Management functions required for the IB transport layer and the apps used in that layerHow to implement in InfiniBand in InfiniBand subnetHow to implement Ethernet using standard Ethernet management techniques
L2 addressingL2 addressing with Subnet ManagerSpecifying a fixed L2 address or other Ethernet mechanism
L2 topology discovery and switch FDB configurationTopology discovery using Direct routed subnet management packets ( SMP ) with Subnet Manager and Path computation and path distribution with Subnet ManagerSpanning tree and learning mechanism. Also, IETF transparent interconnection of many links ( TRILL ) and other Ethernet techniques
QoSQoS Manager extending Subnet ManagerStandard Ethernet QoS management method. Local API to access fabric policy settings
Congestion ManagementCongestion management for IB802.1Qau congestion management techniques
Performance ManagementIB performance ManagerSNMP/RMON MIBS
Device/Baseboard managementIB Baseboard ManagerSNMP/RMON MIBS

Based on the IBTA RoCE specification, the ConnectX-2 EN with RoE adapter is being released today by Mellanox Technologies and has been demonstrated to reach end-to-end application-level latency as low as 1.3 us (microseconds).

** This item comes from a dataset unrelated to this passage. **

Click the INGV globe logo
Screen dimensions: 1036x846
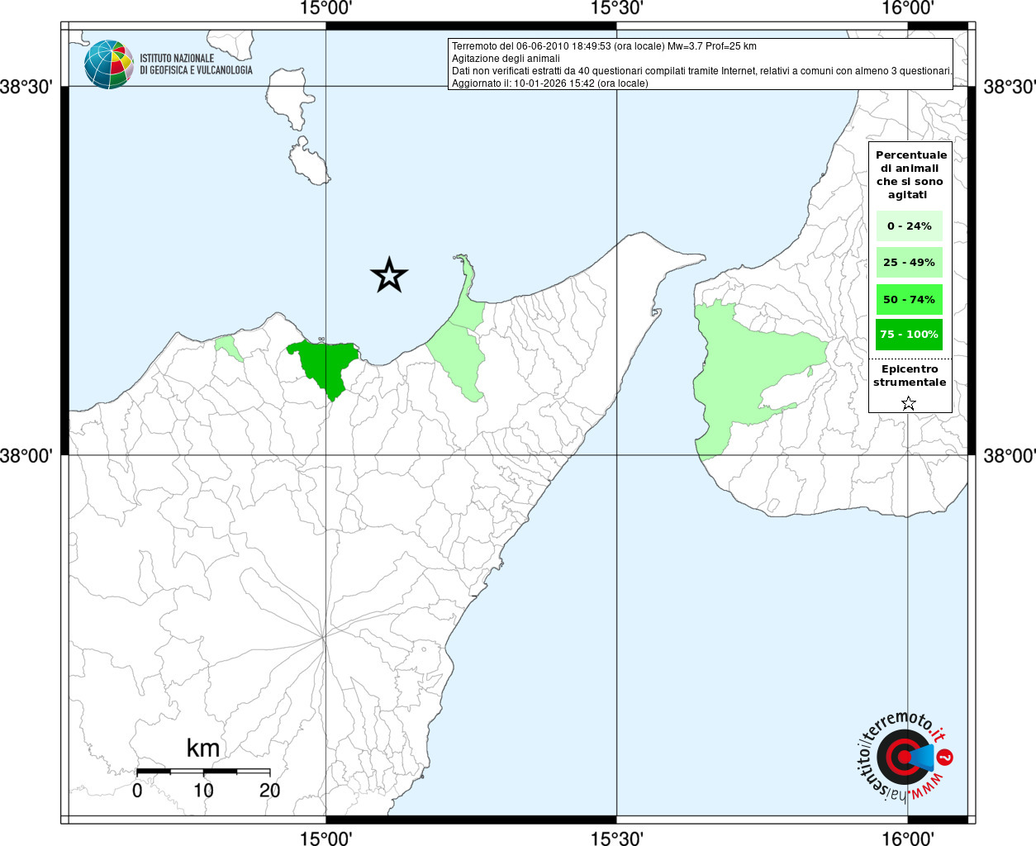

Confirmed with Mellanox and other leading companies are working together to grow independent vendor applications that take full advantage of the RoCE-based adapter ecosystem and ConnectX-2. Examples of target applications include financial services, business intelligence, data warehousing, cloud computing, and Web 2.0.

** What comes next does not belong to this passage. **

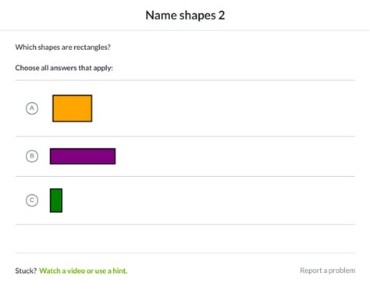Viewport: 370px width, 301px height.
Task: Select answer choice C circle
Action: (x=32, y=200)

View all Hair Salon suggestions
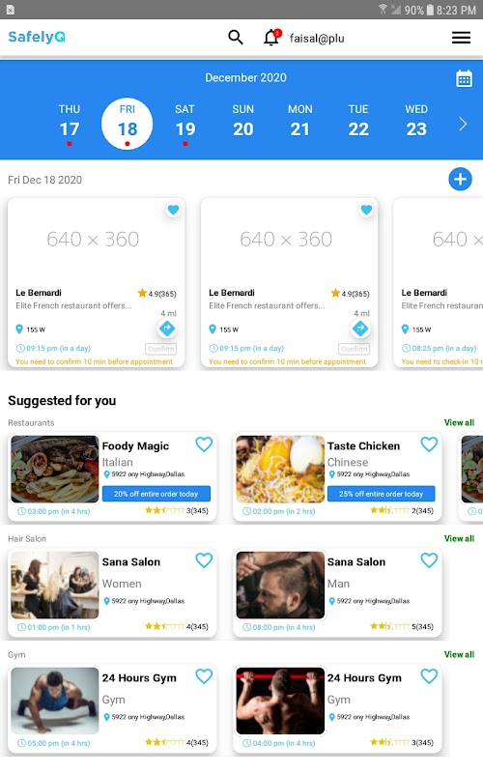tap(459, 538)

3. Advantages of ConnectX-2 EN for RoE

Based on what has been said so far, we promise that ConnectX-2 EN with RoE will bring many benefits, enabling the development and deployment of RDMA technology into mainstream data center applications.

RoE-enabled ConnectX-2 EN takes advantage of Ethernet (DCB) breakthroughs to enable low-cost, efficient implementation of RDMA over Ethernet.


• ConnectX-2 EN's RDMA data communication can be differentiated at a faster data link layer and requires less CPU overhead.


ConnectX-2 EN with RoE has 10x lower application-to-application latency than other industry-standard implementations over Ethernet
It achieves a low latency of 1.3 us (microseconds). Applications primarily used in financial services include capital markets data processing and
Shows lower latency values of over 60% in trading transactions.


RoE-enabled ConnectX-2 EN supports RDMA's global RDMA features and its low-latency features.
This includes Reliable connection service, datagram service, RDMA and send/receive semantics, atomic operation, user level multicast,
Includes user level I/O access, kernel bypass, and zero copy.


The OFA verbs used by ConnectX-2 EN with RoE are based on InfiniBand and
Proven at scale with multiple ISV applications in both HPC and EDC space.


Roe-enabled ConnectX-2 EN-based network management is similar to other Ethernet and DCB-based network management,
IT administrators do not have to learn new techniques.

The above content is a translation of Mellanox's white paper ( WP_ConnectX-2_EN_with_ROE.pdf ). The original can be found at www.mellanox.com > Products > Ethernet cards > ConnectX-2 EN.